La Polizia di Stato di Parma, nella giornata di lunedì 23.02.2026, nell’ambito dell’intensificazione dei servizi predisposti dalla Squadra Mobile, per il contrasto ai reati contro il patrimonio, ha denunciato in stato di libertà un 42enne di origine campana, ritenuto gravemente indiziato del reato di tentata truffa.
L’uomo veniva controllato dal personale della Squadra Mobile, all’uscita di un condominio di via Grenoble dove, con atteggiamento sospetto, si era introdotto.
Durante il controllo, il soggetto riceveva alcune videochiamate, mostrando evidenti segni di nervosismo, che inducevano il personale della Polizia a verificare presso i condomini del palazzo, se fossero stati consumati reati.
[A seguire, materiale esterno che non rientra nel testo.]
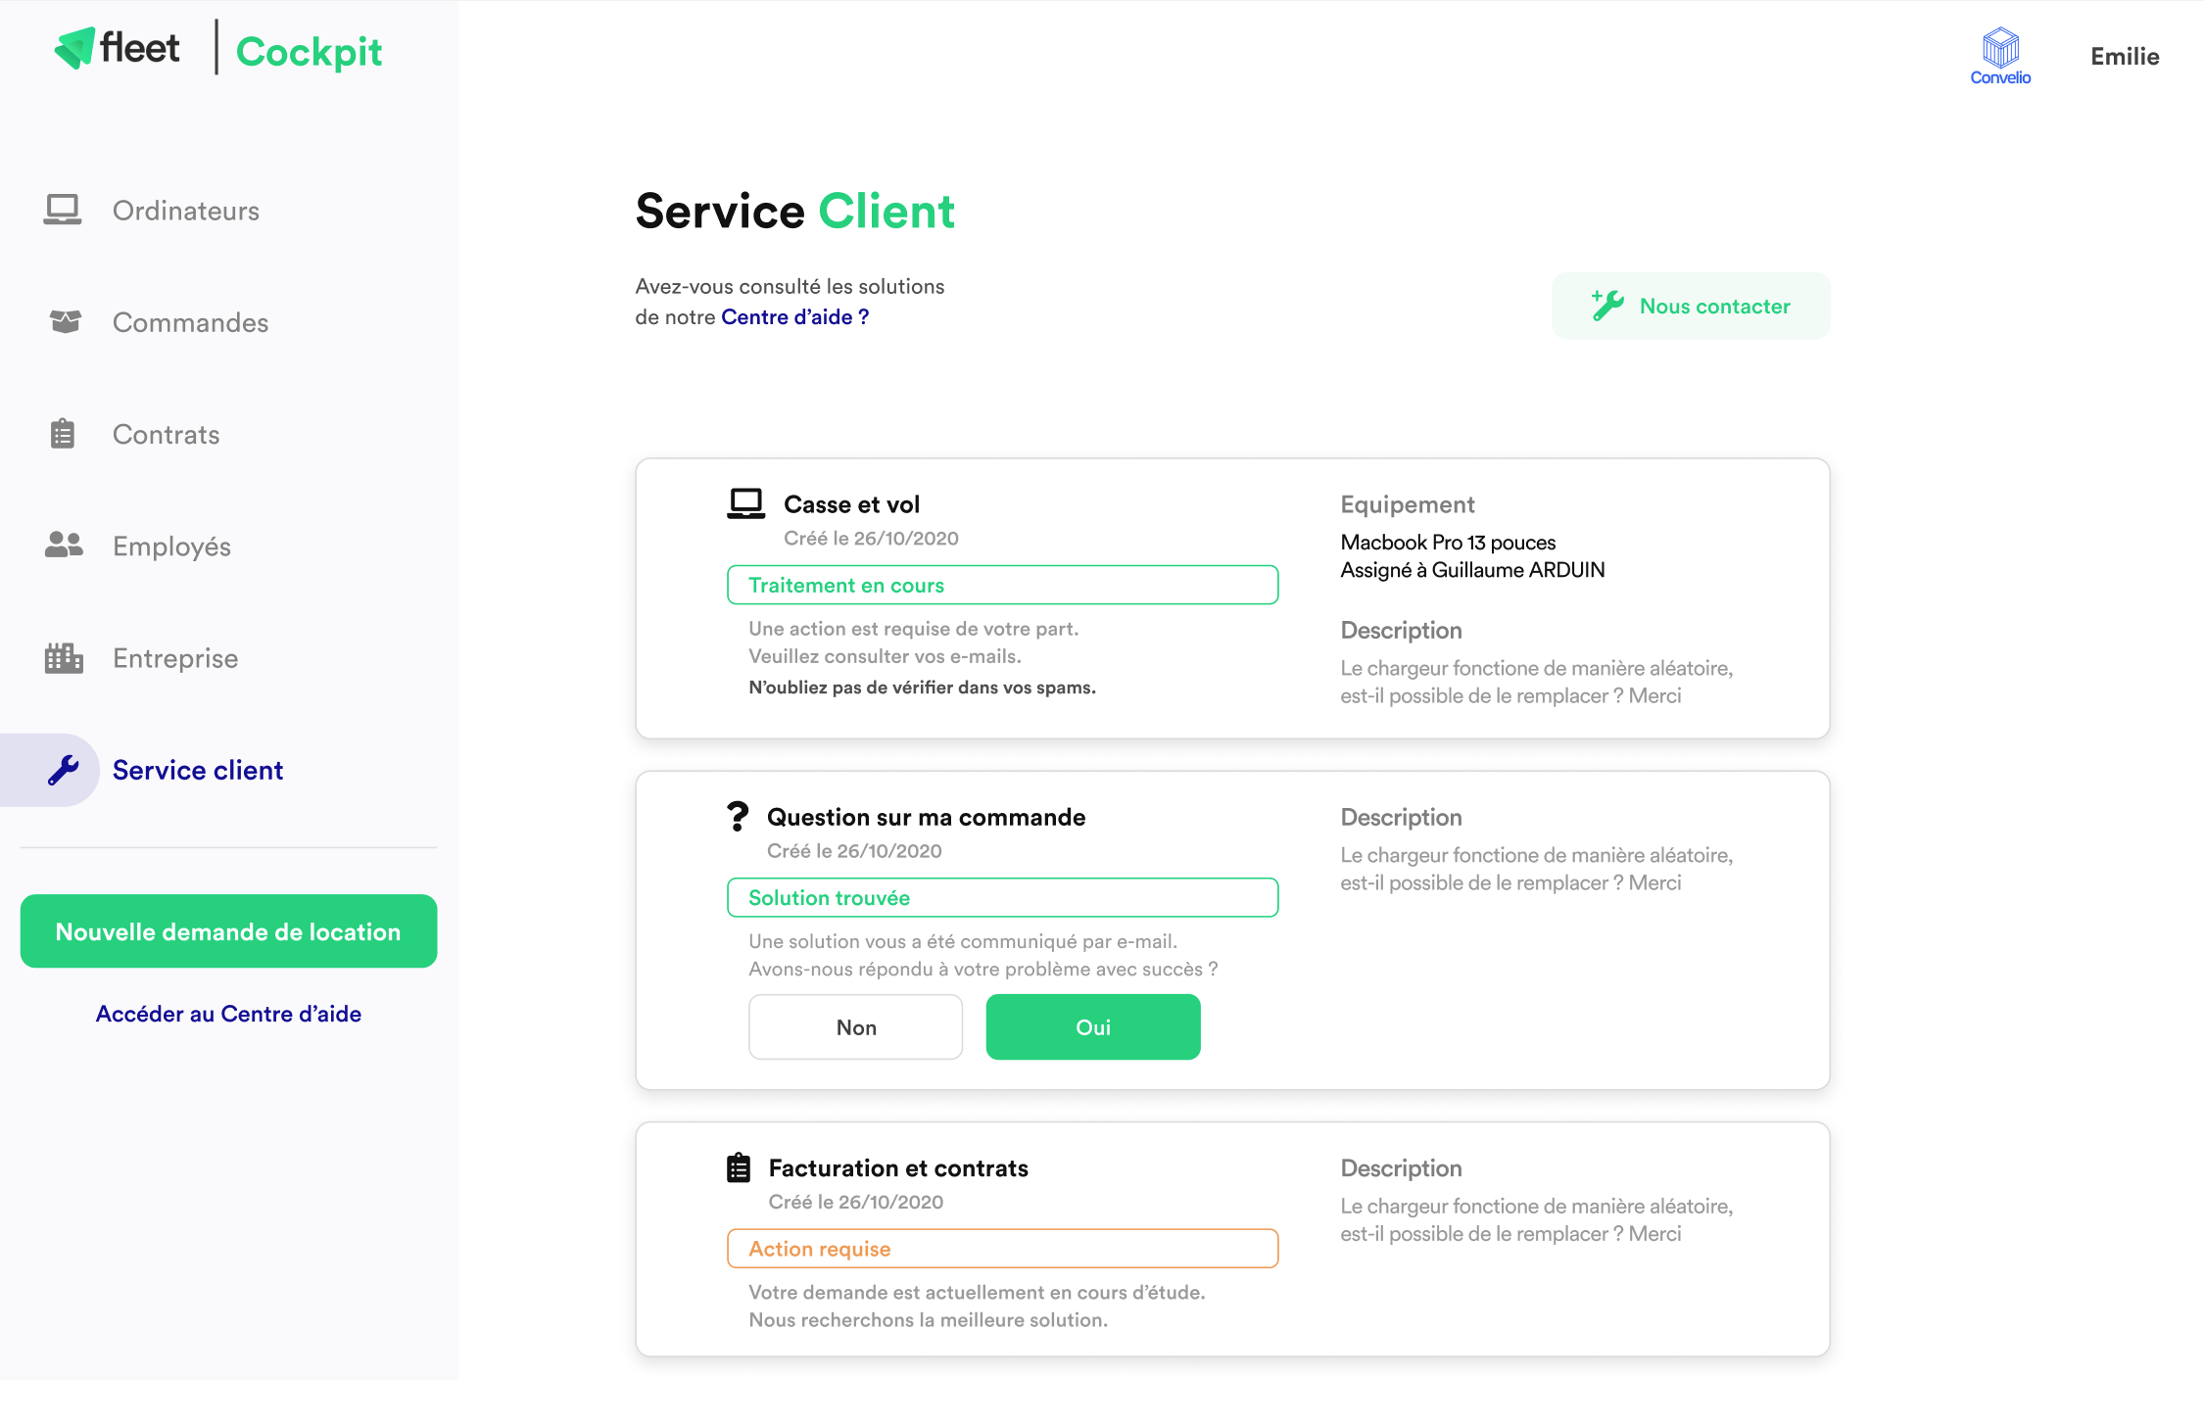Click Oui to confirm solution found
The image size is (2204, 1426).
click(1092, 1026)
In effetti un residente del palazzo, di anni 63 riferiva di aver appena subìto un tentativo di truffa da parte di un sedicente maresciallo dei Carabinieri, il cui arrivo in abitazione, era stato preannunciato da una telefonata di un altro sedicente appartenente all’Arma, che chiedeva di verificare la presenza di preziosi e monili in oro in casa, che erano stati rapinati ad un gioielliere, da malviventi fuggiti a bordo di un’auto intestata alla figlia dell’anziano contattato telefonicamente.
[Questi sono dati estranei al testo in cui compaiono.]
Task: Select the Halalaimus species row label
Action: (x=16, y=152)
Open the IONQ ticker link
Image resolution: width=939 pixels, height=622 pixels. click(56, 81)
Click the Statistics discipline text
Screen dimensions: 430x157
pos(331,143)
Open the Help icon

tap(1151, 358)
A riscontro di quanto accertato, venivano rinvenuti, ancora presenti sul letto matrimoniale, numerosi preziosi e monili in oro, che il malvivente non era riuscito a trafugare, in quanto la vittima, intuito il tentativo di truffa, lo allontanava dall’abitazione.
Il soggetto sottoposto a controllo, di origini napoletane, già gravato da numerosissimi precedenti specifici, veniva deferito in stato di libertà all’Autorità Giudiziaria per il reato di tentata truffa.
Inoltre, in considerazione di quanto accertato e della elevata pericolosità sociale desunta dai precedenti specifici, veniva notificato il divieto di ritorno nel Comune di Parma, emesso dal Questore, per la durata di anni 4.